# DATA SECTION
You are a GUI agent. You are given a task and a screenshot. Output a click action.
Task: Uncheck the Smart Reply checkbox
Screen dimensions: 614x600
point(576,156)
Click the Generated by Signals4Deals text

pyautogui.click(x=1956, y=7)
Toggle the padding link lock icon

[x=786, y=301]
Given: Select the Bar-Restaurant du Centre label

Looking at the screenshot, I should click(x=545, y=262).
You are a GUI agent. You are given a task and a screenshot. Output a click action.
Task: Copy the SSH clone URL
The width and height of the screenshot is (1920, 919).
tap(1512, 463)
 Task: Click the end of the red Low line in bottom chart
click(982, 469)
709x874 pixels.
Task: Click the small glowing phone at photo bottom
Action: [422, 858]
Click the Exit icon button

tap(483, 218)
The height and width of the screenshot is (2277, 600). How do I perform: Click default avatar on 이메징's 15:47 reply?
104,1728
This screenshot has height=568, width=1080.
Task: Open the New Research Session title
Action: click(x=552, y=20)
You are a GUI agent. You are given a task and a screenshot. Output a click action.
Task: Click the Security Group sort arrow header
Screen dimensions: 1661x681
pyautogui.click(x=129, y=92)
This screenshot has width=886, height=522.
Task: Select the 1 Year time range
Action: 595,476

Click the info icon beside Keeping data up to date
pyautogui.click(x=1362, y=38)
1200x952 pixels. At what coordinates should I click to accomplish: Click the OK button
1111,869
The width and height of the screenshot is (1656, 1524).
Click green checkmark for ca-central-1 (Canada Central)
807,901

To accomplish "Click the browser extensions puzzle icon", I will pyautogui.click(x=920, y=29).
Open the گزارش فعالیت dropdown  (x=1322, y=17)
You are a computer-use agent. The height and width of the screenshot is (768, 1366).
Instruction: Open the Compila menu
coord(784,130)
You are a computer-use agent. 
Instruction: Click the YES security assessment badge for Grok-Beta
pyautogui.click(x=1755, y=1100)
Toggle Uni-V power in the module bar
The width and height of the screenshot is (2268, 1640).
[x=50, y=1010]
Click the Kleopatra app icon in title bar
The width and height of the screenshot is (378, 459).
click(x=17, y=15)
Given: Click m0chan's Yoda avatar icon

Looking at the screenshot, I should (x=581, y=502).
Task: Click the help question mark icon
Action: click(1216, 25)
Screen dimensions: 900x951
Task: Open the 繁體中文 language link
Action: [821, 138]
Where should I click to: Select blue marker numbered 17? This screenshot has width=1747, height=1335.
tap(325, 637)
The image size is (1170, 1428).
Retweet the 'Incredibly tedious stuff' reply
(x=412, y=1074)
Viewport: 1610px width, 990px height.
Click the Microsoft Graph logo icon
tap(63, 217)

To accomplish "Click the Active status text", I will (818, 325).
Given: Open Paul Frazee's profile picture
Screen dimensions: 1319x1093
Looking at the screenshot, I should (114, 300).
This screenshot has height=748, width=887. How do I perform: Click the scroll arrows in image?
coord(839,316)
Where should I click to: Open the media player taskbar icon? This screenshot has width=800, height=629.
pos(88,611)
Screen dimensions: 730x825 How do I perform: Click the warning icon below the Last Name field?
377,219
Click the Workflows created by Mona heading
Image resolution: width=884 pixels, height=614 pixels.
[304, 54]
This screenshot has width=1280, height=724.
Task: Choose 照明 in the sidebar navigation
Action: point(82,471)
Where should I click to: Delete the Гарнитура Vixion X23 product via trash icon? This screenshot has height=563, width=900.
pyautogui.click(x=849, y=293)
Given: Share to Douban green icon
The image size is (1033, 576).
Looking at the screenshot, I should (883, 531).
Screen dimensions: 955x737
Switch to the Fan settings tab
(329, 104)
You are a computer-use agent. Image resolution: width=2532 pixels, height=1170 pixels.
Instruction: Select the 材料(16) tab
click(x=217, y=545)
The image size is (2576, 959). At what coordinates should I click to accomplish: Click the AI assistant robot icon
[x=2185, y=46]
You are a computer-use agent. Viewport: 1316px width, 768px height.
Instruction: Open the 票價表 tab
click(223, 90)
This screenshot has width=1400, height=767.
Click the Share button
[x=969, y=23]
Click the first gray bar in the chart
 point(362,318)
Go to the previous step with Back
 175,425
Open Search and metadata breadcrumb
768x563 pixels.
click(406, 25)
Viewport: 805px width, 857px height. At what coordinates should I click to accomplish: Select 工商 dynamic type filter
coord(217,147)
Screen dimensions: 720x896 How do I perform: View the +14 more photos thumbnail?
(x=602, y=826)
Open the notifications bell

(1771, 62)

# STATED EXERCISE
Lay out every line of the records above as a JSON list of strings, one string per line, leaving out blank lines.

# ANSWER TO THIS PROBLEM
[
  "You are a GUI agent. You are given a task and a screenshot. Output a click action.",
  "Task: Uncheck the Smart Reply checkbox",
  "Screen dimensions: 614x600",
  "point(576,156)",
  "Click the Generated by Signals4Deals text",
  "pyautogui.click(x=1956, y=7)",
  "Toggle the padding link lock icon",
  "[x=786, y=301]",
  "Given: Select the Bar-Restaurant du Centre label",
  "Looking at the screenshot, I should click(x=545, y=262).",
  "You are a GUI agent. You are given a task and a screenshot. Output a click action.",
  "Task: Copy the SSH clone URL",
  "The width and height of the screenshot is (1920, 919).",
  "tap(1512, 463)",
  " Task: Click the end of the red Low line in bottom chart",
  "click(982, 469)",
  "709x874 pixels.",
  "Task: Click the small glowing phone at photo bottom",
  "Action: [422, 858]",
  "Click the Exit icon button",
  "tap(483, 218)",
  "The height and width of the screenshot is (2277, 600). How do I perform: Click default avatar on 이메징's 15:47 reply?",
  "104,1728",
  "This screenshot has height=568, width=1080.",
  "Task: Open the New Research Session title",
  "Action: click(x=552, y=20)",
  "You are a GUI agent. You are given a task and a screenshot. Output a click action.",
  "Task: Click the Security Group sort arrow header",
  "Screen dimensions: 1661x681",
  "pyautogui.click(x=129, y=92)",
  "This screenshot has width=886, height=522.",
  "Task: Select the 1 Year time range",
  "Action: 595,476",
  "Click the info icon beside Keeping data up to date",
  "pyautogui.click(x=1362, y=38)",
  "1200x952 pixels. At what coordinates should I click to accomplish: Click the OK button",
  "1111,869",
  "The width and height of the screenshot is (1656, 1524).",
  "Click green checkmark for ca-central-1 (Canada Central)",
  "807,901",
  "To accomplish \"Click the browser extensions puzzle icon\", I will pyautogui.click(x=920, y=29).",
  "Open the گزارش فعالیت dropdown  (x=1322, y=17)",
  "You are a computer-use agent. The height and width of the screenshot is (768, 1366).",
  "Instruction: Open the Compila menu",
  "coord(784,130)",
  "You are a computer-use agent. ",
  "Instruction: Click the YES security assessment badge for Grok-Beta",
  "pyautogui.click(x=1755, y=1100)",
  "Toggle Uni-V power in the module bar",
  "The width and height of the screenshot is (2268, 1640).",
  "[x=50, y=1010]",
  "Click the Kleopatra app icon in title bar",
  "The width and height of the screenshot is (378, 459).",
  "click(x=17, y=15)",
  "Given: Click m0chan's Yoda avatar icon",
  "Looking at the screenshot, I should (x=581, y=502).",
  "Task: Click the help question mark icon",
  "Action: click(1216, 25)",
  "Screen dimensions: 900x951",
  "Task: Open the 繁體中文 language link",
  "Action: [821, 138]",
  "Where should I click to: Select blue marker numbered 17? This screenshot has width=1747, height=1335.",
  "tap(325, 637)",
  "The image size is (1170, 1428).",
  "Retweet the 'Incredibly tedious stuff' reply",
  "(x=412, y=1074)",
  "Viewport: 1610px width, 990px height.",
  "Click the Microsoft Graph logo icon",
  "tap(63, 217)",
  "To accomplish \"Click the Active status text\", I will (818, 325).",
  "Given: Open Paul Frazee's profile picture",
  "Screen dimensions: 1319x1093",
  "Looking at the screenshot, I should (114, 300).",
  "This screenshot has height=748, width=887. How do I perform: Click the scroll arrows in image?",
  "coord(839,316)",
  "Where should I click to: Open the media player taskbar icon? This screenshot has width=800, height=629.",
  "pos(88,611)",
  "Screen dimensions: 730x825 How do I perform: Click the warning icon below the Last Name field?",
  "377,219",
  "Click the Workflows created by Mona heading",
  "Image resolution: width=884 pixels, height=614 pixels.",
  "[304, 54]",
  "This screenshot has width=1280, height=724.",
  "Task: Choose 照明 in the sidebar navigation",
  "Action: point(82,471)",
  "Where should I click to: Delete the Гарнитура Vixion X23 product via trash icon? This screenshot has height=563, width=900.",
  "pyautogui.click(x=849, y=293)",
  "Given: Share to Douban green icon",
  "The image size is (1033, 576).",
  "Looking at the screenshot, I should (883, 531).",
  "Screen dimensions: 955x737",
  "Switch to the Fan settings tab",
  "(329, 104)",
  "You are a computer-use agent. Image resolution: width=2532 pixels, height=1170 pixels.",
  "Instruction: Select the 材料(16) tab",
  "click(x=217, y=545)",
  "The image size is (2576, 959). At what coordinates should I click to accomplish: Click the AI assistant robot icon",
  "[x=2185, y=46]",
  "You are a computer-use agent. Viewport: 1316px width, 768px height.",
  "Instruction: Open the 票價表 tab",
  "click(223, 90)",
  "This screenshot has width=1400, height=767.",
  "Click the Share button",
  "[x=969, y=23]",
  "Click the first gray bar in the chart",
  " point(362,318)",
  "Go to the previous step with Back",
  " 175,425",
  "Open Search and metadata breadcrumb",
  "768x563 pixels.",
  "click(406, 25)",
  "Viewport: 805px width, 857px height. At what coordinates should I click to accomplish: Select 工商 dynamic type filter",
  "coord(217,147)",
  "Screen dimensions: 720x896 How do I perform: View the +14 more photos thumbnail?",
  "(x=602, y=826)",
  "Open the notifications bell",
  "(1771, 62)"
]